======== Selected extract ========
Focus: Delays in India’s thermal power sector compliance with SO₂ emission norms, governance challenges, and balancing economic growth with environmental responsibility.
Key Emission-Intensive Industries
- Thermal Power Sector
- Largest contributor to GHG emissions.
- Coal-based plants contribute ~50% of fuel-related CO₂ emissions.
- Delayed implementation of Flue Gas Desulphurisation (FGD) technology; compliance deadline extended to 2027.
- Steel Industry
- Highly energy-intensive; CO₂ emissions from coal-based blast furnaces.
- Transition to green hydrogen-based steelmaking is slow.
- India emitted 242 Mt CO₂ in 2022.
- Cement Industry
- Significant emissions due to limestone calcination.
- Responsible for ~5.8% of India’s CO₂ emissions.
- Efforts to use blended cement exist, but economic constraints limit adoption.
- Oil and Gas Industry
- Major sources of methane leaks and CO₂.
- Oil demand projected to double by 2045, increasing emissions.
- Fertilizer Industry
- Major emitter of nitrous oxide (N₂O); contributes ~25 million tonnes of CO₂ annually.
- Slow adoption of nano-urea.
- Aluminum Industry
- High CO₂ emissions due to reliance on electricity and carbon anodes.
- Most smelters rely on coal-based power.
- Transport Sector
- Rapidly increasing emissions from vehicle ownership and freight movement.
- Accounts for 12% of India’s energy-related CO₂ emissions.
======== Information supplied ========
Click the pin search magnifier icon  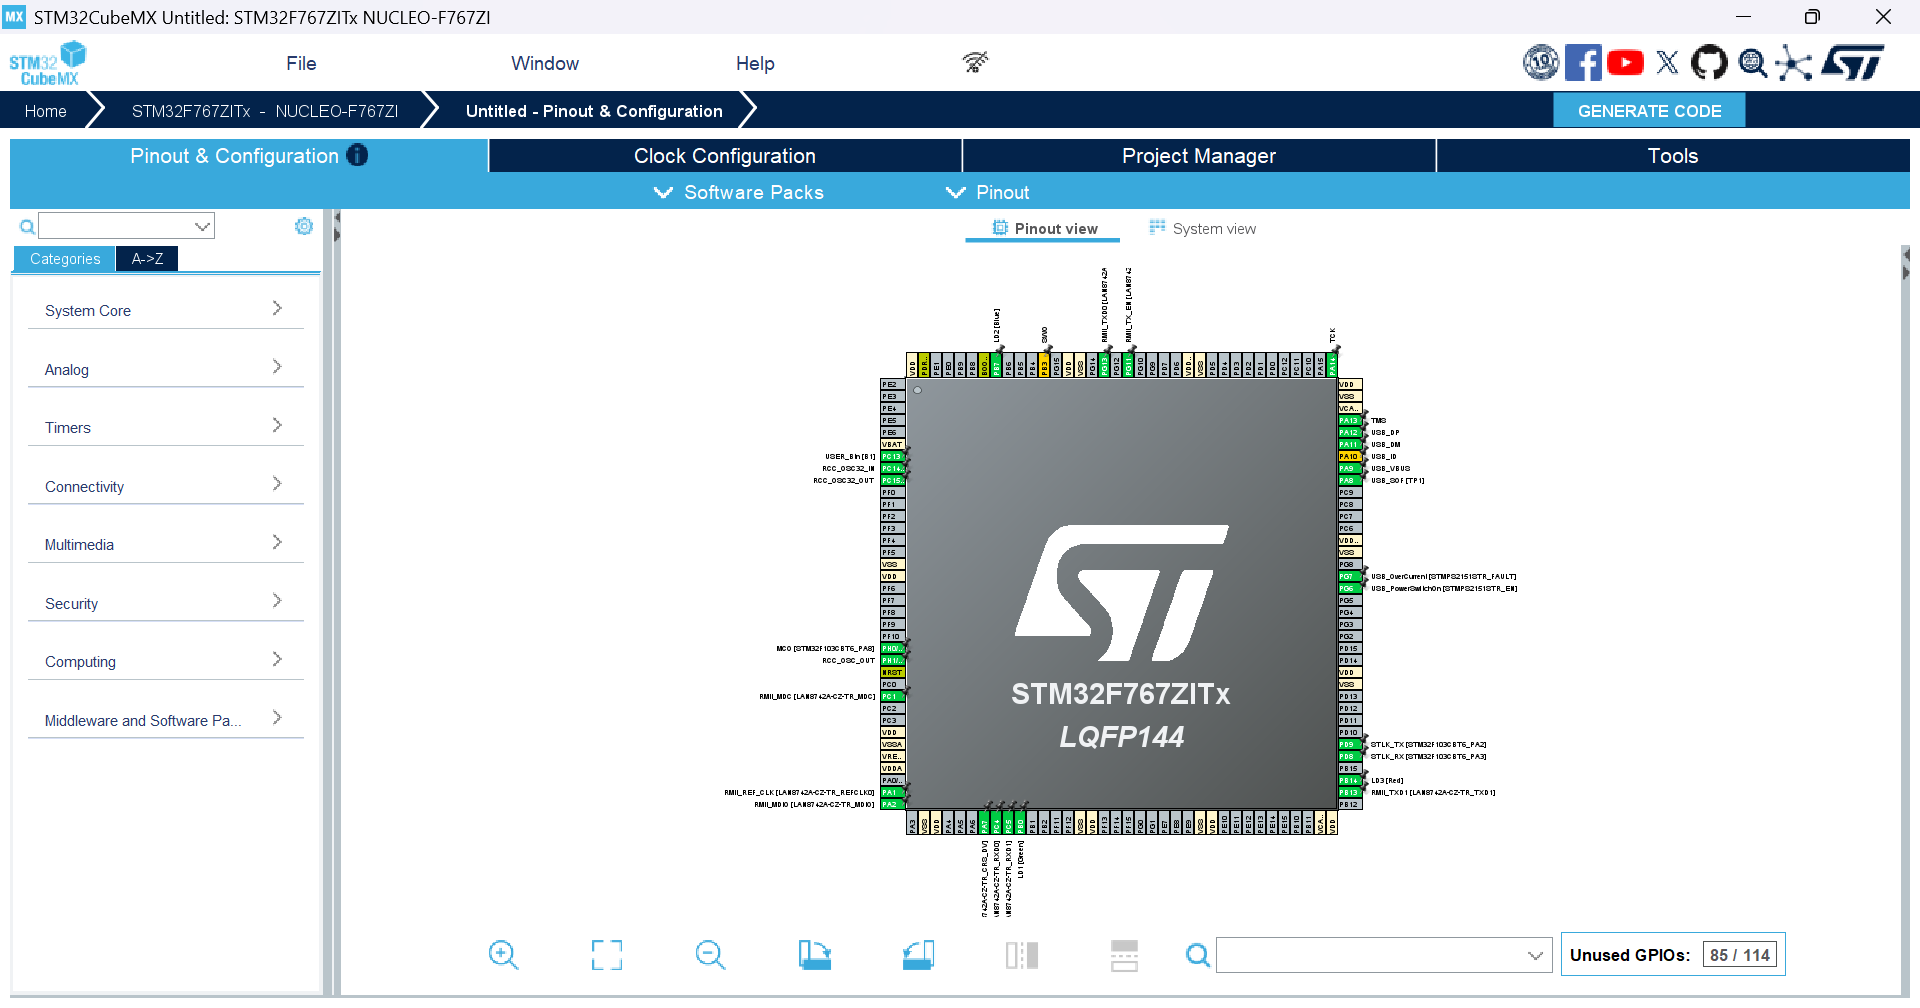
========
# Do this:
According to the notes on India's emission-intensive industries, why does the aluminum industry have high CO₂ emissions? Answer in one to three sentences.

# Reply to the exercise:
The aluminum industry's high CO₂ emissions come from its reliance on electricity and carbon anodes. Most smelters also depend on coal-based power.